Ein Formular mit der Überschrift
„Schadensaufnahme“
ist kein Gutachtenauftrag!
2. Was ist passiert?
Der Halter eines PKW wurde unverschuldeten in einen Unfall verwickelt. Es handelte sich um einen Parkplatzunfall. Die Ehefrau des Halters ging am 18.3.2014 in ein Autohaus in München und wollte eigentlich einen Kostenvoranschlag in Auftrag geben. Im Autohaus füllte sie jedoch ein Formblatt aus auf dem das Wort „SCHADENSAUFANAHME“ stand. Auf dem Formblatt war das Wort „Rechnung“ ausgestrichen. Am unteren Rand gab es einen Hinweis, der wie folgt lautete:
„Die Unterschrift gilt als Auftragserteilung zur Erstellung des Gutachtens…“.
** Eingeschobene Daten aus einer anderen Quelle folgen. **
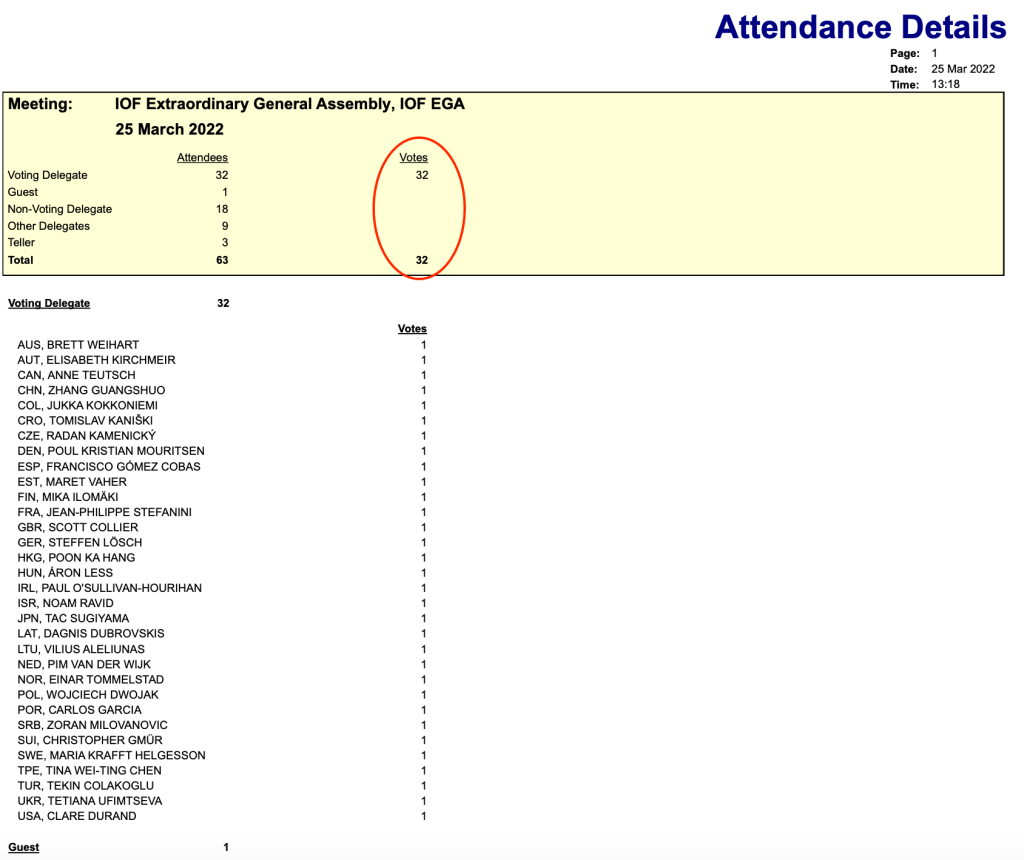Click the "Attendance Details" report title
Screen dimensions: 1024x860
pos(860,26)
Daraufhin wurde ein Gutachter tätig, erstellte ein Unfallgutachten und übergab der Ehefrau des Halters noch vor Ort die Rechnung über 771,00 Euro. Die Ehefrau des Halters ist zwischenzeitlich verstorben. Der Gutachter verlangte die Bezahlung der Rechnung. Der Halter lehnte dies ab. Daraufhin erhob der Gutachter vor dem Amtsgericht München eine Zahlungsklage.
3. Zu welchem Ergebnis kam das Amtsgerichts München?
Das Amtsgericht München wies die Klage des Gutachters ab.
Das Gericht vertritt die Auffassung, dass der Gutachter das Zustandekommen eines Vertrages nicht beweisen konnte. Einen schriftlichen Gutachtenauftrag lehnte das Gericht ab. Zum einen sei hier bereits die Überschrift auf dem Formblatt „SCHADENSAUFNAHME“ irreführend, so dass ein Laie nicht von einem kostenpflichtigen Gutachtenauftrag ausgehen darf. Zum anderen spreche das Ausstreichen des Wortes „Rechnung an“ dafür, dass eben keine kostenpflichtige Leistung erbracht werden sollte. Auch der kleingedruckte Satz überzeugte das Gericht nicht. Ein Laie, der dieses Formular betrachtet, kann in der konkreten Situation nicht davon ausgehen, dass er einen kostenpflichtigen Gutachtenauftrag unterzeichnet.
3. Unser Tipp
Die Grundlage für jeden Gutachter ist der Gutachtenauftrag, also der zugrunde liegende Vertrag. Daher ist es zwingend erforderlich, dass der Gutachtenauftrag richtig und wirksam ist. Viele Gutachter bezeichnen diesen Gutachtenauftrag als „Abtretungserklärung„. Richtig ist (rechtlich), dass der Gutachtenauftrag eine Abtretungserklärung enthält. Das ändert aber nichts an der Tatsache, dass zwischen dem Auftraggeber und dem Gutachter ein Werkvertrag zustande kommt. Dies sollte jeder Gutachter –aber auch jeder Auftraggeber– wissen.
Umut Schleyer – Rechtsanwalt und Fachanwalt für Verkehrsrecht in Berlin
Hier kann man dem Gericht bzw. dem Richter uneingeschränkt zustimmen, denn auch wir füllen einen Schadensaufnahmebogen aus, der in der Regel allerdings nicht vom Geschädigten unterschrieben werden muss sondern lediglich eine Gedächtnisstütze für den Sachverständigen darstellt und des Weiteren dazu dient das man alle erforderlichen Daten auf einen Blick für die Kalkulation zur Hand hat und diese nicht aus der sich ansammelnden Lose-Blatt-Sammlung zusammensuchen muss.
Unterschrieben wird bei uns lediglich eine Abtretungserklärung und da hier seitens der Versicherer Fallstricke vorhanden sind sogar doppelt. Um den bürokratischen Verwaltungsaufwand perfekt zu machen muss der Geschädigte bei vor Ort Besichtigungen obendrein eine Widerrufsbelehrung unterschreiben.
Ungeachtet dessen und um auf den vorliegenden Fall zurückzukommen scheint die Dame hier vom Autohaus ohnehin schlecht beraten worden zu sein, denn anhand der Honorarrechnung sollte die Bagatellschadensgrenze deutlich und sichtbar überschritten gewesen zu sein. Bei unklarer Haftung empfehle ich meinen Kunden stets erst ein klärendes Gespräch mit dem Fachanwalt für Verkehrsrecht seines (oder meines) Vertrauens. Ein Kunde, dem ich das Geld aus der Tasche gezogen habe wird kaum eine Empfehlung aussprechen. Nur ein zufriedener Kunde generiert Folgeaufträge und damit Umsatz und dies gilt unabhängig vom Betrieb.